Those who compete for public contracts have a legally enforceable right to expect a transparent and even-handed tendering process. In a case concerning the award of a number of regional road-surfacing contracts, however, the High Court found that the playing field was far from level.
A civil engineering company launched proceedings after six of the eight contracts on offer were awarded to a rival bidder. It sought damages from the public authority concerned on the basis that lawful compliance with the Public Contracts Regulations 2006 would have resulted in a very different outcome.
Ruling on the matter, the Court noted that the rules of such competitions are required to be clear, precise and unequivocal. However, the rules applied in the instant case were opaque, imprecise, equivocal and lacking in detail. The process was certainly not transparent and the reality was that there were no rules.
The rival was allowed to submit identical tenders in respect of seven of the contracts although it had the resources necessary to fulfil, at most, four of them. After winning six of the contracts, it was permitted to withdraw from two of them. Those contracts were awarded to runners-up in the process.
The rival was invested with complete discretion as to which of the contracts it chose to discard and that necessarily meant that runners-up were treated neither equally nor transparently.
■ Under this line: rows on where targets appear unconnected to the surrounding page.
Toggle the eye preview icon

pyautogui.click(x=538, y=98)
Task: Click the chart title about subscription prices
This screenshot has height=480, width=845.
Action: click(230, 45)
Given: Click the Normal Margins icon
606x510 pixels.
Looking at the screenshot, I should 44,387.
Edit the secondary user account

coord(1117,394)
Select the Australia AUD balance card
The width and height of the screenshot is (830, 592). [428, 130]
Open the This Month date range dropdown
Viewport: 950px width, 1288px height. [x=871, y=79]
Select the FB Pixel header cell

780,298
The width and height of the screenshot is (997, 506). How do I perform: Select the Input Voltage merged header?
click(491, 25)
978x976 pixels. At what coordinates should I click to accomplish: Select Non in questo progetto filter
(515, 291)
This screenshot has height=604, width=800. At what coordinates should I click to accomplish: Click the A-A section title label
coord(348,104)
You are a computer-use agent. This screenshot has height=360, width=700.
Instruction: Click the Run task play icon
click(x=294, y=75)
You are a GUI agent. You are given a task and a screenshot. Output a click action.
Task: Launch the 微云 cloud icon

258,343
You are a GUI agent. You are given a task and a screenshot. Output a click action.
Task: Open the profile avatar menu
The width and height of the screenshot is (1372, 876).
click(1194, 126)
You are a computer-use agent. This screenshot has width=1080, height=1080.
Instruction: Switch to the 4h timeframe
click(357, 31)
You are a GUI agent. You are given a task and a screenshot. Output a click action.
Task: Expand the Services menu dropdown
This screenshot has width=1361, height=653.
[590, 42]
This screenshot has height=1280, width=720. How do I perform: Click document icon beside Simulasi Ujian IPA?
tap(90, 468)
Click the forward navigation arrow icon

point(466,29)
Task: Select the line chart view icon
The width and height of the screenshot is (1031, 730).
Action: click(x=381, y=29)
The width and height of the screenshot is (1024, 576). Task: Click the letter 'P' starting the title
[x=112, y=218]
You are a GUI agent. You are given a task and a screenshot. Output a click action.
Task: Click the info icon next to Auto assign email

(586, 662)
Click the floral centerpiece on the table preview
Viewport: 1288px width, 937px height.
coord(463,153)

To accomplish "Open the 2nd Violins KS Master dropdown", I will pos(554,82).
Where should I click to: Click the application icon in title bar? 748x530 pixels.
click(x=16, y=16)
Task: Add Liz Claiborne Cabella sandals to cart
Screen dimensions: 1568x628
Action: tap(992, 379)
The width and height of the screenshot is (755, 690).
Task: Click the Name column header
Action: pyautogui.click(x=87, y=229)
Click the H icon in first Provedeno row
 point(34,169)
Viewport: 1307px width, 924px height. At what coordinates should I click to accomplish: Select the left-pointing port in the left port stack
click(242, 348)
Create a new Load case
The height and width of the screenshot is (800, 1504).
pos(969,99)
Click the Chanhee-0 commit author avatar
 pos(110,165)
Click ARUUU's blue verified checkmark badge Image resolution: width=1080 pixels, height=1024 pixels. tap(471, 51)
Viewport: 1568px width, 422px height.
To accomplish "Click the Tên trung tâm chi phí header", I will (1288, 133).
The rival’s freedom to select which of the contracts it would perform also offended against the principle of non-discrimination.
The Court found that the public authority fell into manifest error in giving the rival top marks for its answers to two questions in three tenders although it did not have the resources to perform those contracts. The company was prevented from understanding or verifying the mechanism whereby the authority permitted one runner-up to be preferred over another.
Remaining issues in the case, including causation of loss and the availability and quantum of damages, would be considered at a further hearing.